Discussed this one at length with @jkotas in https://github.com/dotnet/coreclr/pull/16921. The problem with appending a null is that it changes the Length
and breaks the convention on what Length
means for strings
& StringBuilder
(i.e. doesn't include the terminator). It is incredibly error prone as a result (as my need for the mentioned pull demonstrates).
StringBuilder
always terminates, but doing this comes at a cost. It is only really needed in interop calls that take a sz
(most Win32).
The problem with appending a null is that it changes the Length and breaks the convention on what Length means for strings & StringBuilder (i.e. doesn't include the terminator).
The bool terminate
is also changing the Length.
The
bool terminate
is also changing the Length.
No, it leaves Length as is. It might increase Capacity.
Hmm, I see, ok.
Are they needed if there is an overload taking ROSpan?
public void Append(string s); public unsafe void Append(char* value, int length);
Are they needed if there is an overload taking ROSpan?
No, they aren't. I'll add a proposed section.
Can we get C# to allow using ref structs that have a Dispose() in a using statement?

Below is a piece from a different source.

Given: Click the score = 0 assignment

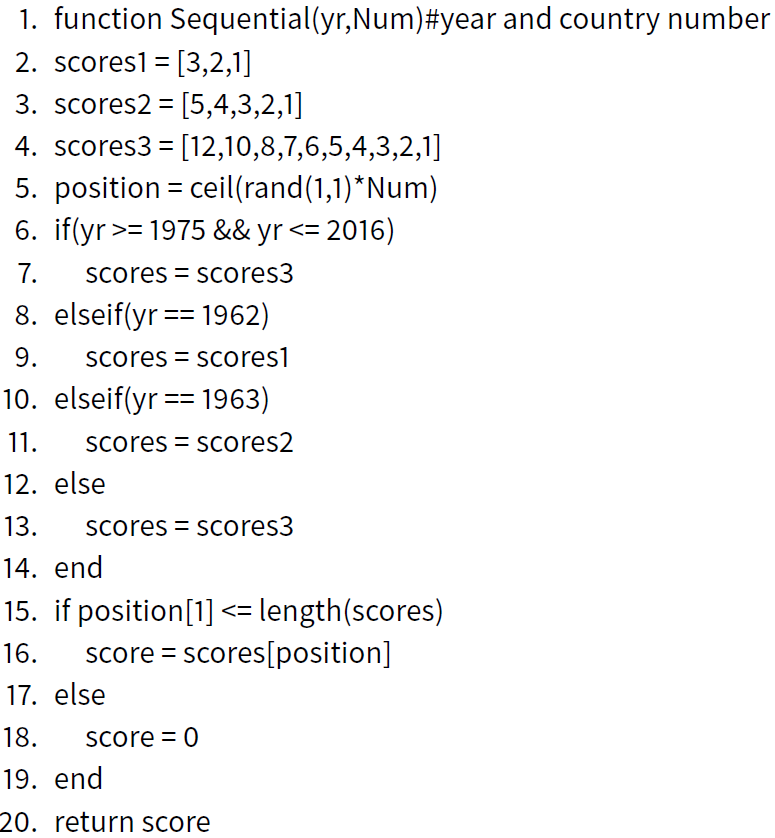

There is a proposal https://github.com/dotnet/csharplang/issues/93 It would be even better with this one https://github.com/dotnet/csharplang/issues/114
There are several related efforts in corfxlab. We should try to unify (or make them consistent). See: https://github.com/dotnet/corefxlab/blob/master/src/System.Buffers.ReaderWriter/System/Buffers/Writer/BufferWriter.cs https://github.com/dotnet/corefxlab/blob/master/src/System.Buffers.ReaderWriter/System/Buffers/Writer/BufferWriterT_ints.cs https://github.com/dotnet/corefxlab/blob/master/src/System.Buffers.ReaderWriter/System/Buffers/Writer/BufferWriter_strings.cs And here support for non-allocating composite formats: https://github.com/dotnet/corefxlab/blob/master/src/System.Text.Formatting/System/Text/Formatting/CompositeFormat.cs
This ValueStringBuilder is a specialized BufferWriter. And so if we add it, we need to rationalize it with BufferWriter, i.e. we should not have both BufferWriter and ValueStringBuilder in .NET.
BufferWriter (the non-generic one) is a byref struct that allows writing (and resizing) to a span buffer. Today, it writes Utf8, but you could imagine writing either Utf8 or utf16 based on some setting. After the buffer is written, tere could be ToString or something like that to produce string result.
@KrzysztofCwalina thanks for the links! I've updated the text with design goals and will review the other efforts.
Should we allow you to make it non-growable? (So we can avoid TryGet above?)
// some reason it isn't, we'll grow the buffer.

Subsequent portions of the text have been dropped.